彼は私を見つめると、家の中へと入っていった。

何も考えることができない。

私はただ、着いて行くことにした。


「……え」


それは、製鉄所と呼ばれる場所だった。

生活感は一切ない。

そもそも、暑すぎる。

さっきから汗が止まらない。


「!」


かーん、かーん。

鐘の音じゃない、何かを叩く音。

奥から響いて私の耳に。


「行くぞ」


彼に次いで私も奥へと進んだ。


「暑い……」


やっぱり、汗が止まらない。

と言うか、酷くなってきている。

かーん、かーんと、甲高い音が響く。

ぼうぼうと燃え続ける火。


中心で男がハンマーを持つ。

手元には赤く染まった金属。

かーん。
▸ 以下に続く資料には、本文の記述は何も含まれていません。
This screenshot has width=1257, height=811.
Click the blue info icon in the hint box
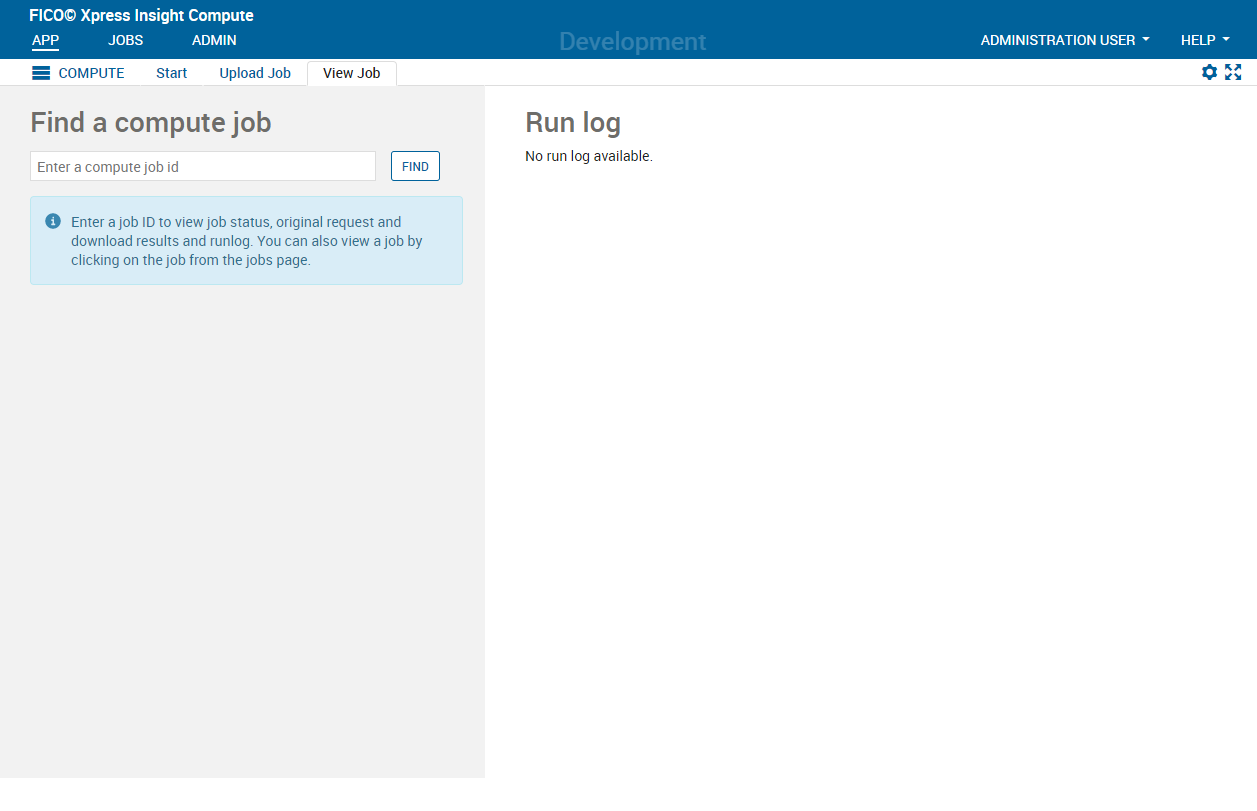click(x=53, y=221)
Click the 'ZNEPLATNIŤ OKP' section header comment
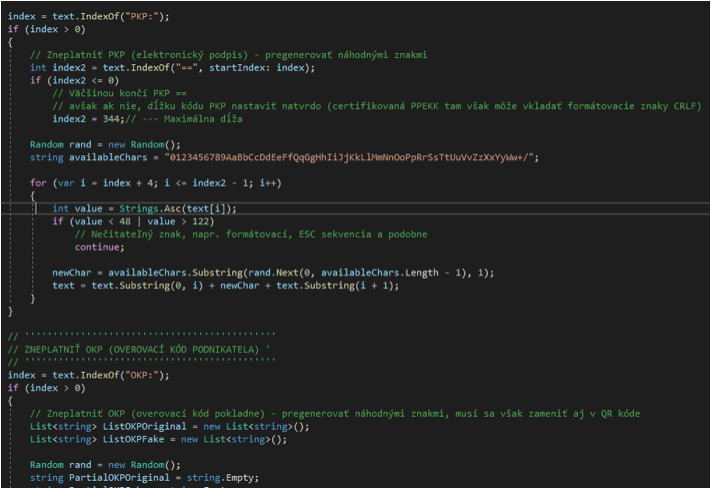The image size is (711, 488). pyautogui.click(x=140, y=347)
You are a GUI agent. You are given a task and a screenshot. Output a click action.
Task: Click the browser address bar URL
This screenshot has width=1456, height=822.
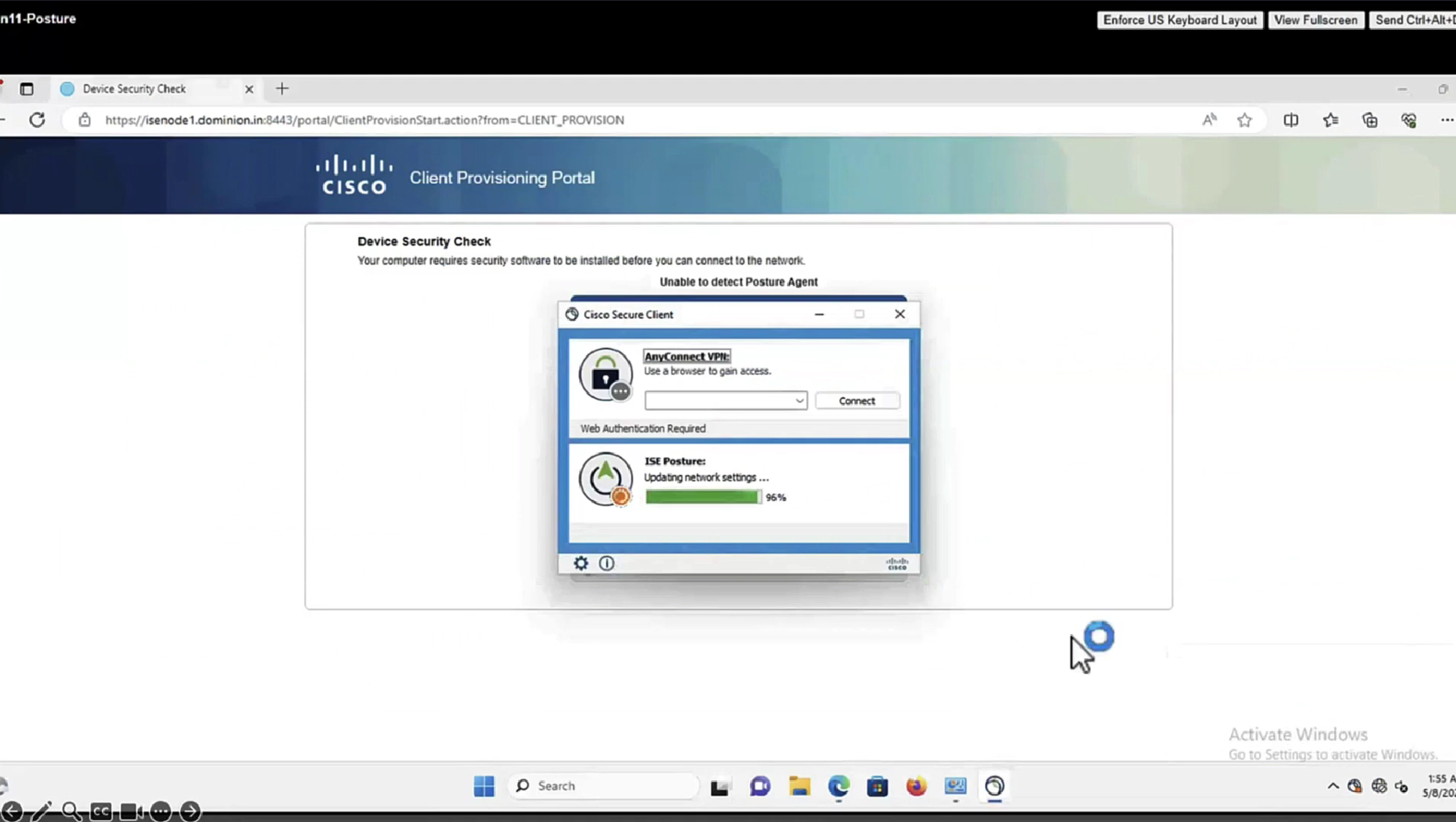[x=364, y=120]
かーん。

何度も、何度も金属へ打ちつける。

気づけば薄い縦長になって、剣の形になった。

打って、打って、打って、打った。


男はこちらに気づくことなく、金属を水に漬ける。

ジュウゥゥと、音を立てて蒸発した。


「……イバラか」

「!」


男はこちらを向かず、淡々と作業を続ける。


「……悪いが、もう少し待て。材料の発注が遅れた」


それは、誰に言ったのだろうか。


「……後どれぐらいだ」


ベルクが口を開いた。


「鐘がなるのか先かどうかだな」


男は答えると、またハンマーで金属を打ちつける。

ベルクは私の手を引いて外へ出た。


「……お前、旅続けるんだろう?」

「え」


答えを出すよりも先に、彼は言葉を続ける。


「神を探すんだろ。鐘を鳴らすんだろ」


事実だけを告げられる。


「うん」


私はソレしか言えなかった。


「俺もついていく」

「!」


予想外の言葉に、硬直すら覚えた。


「神の力は異常だ。話し合いが通用しない奴もいる。イバラがどれだけ強かろうと、関係無い。

だから、武器がいるだろう?」


彼は笑って森の外へと向かって歩き出す。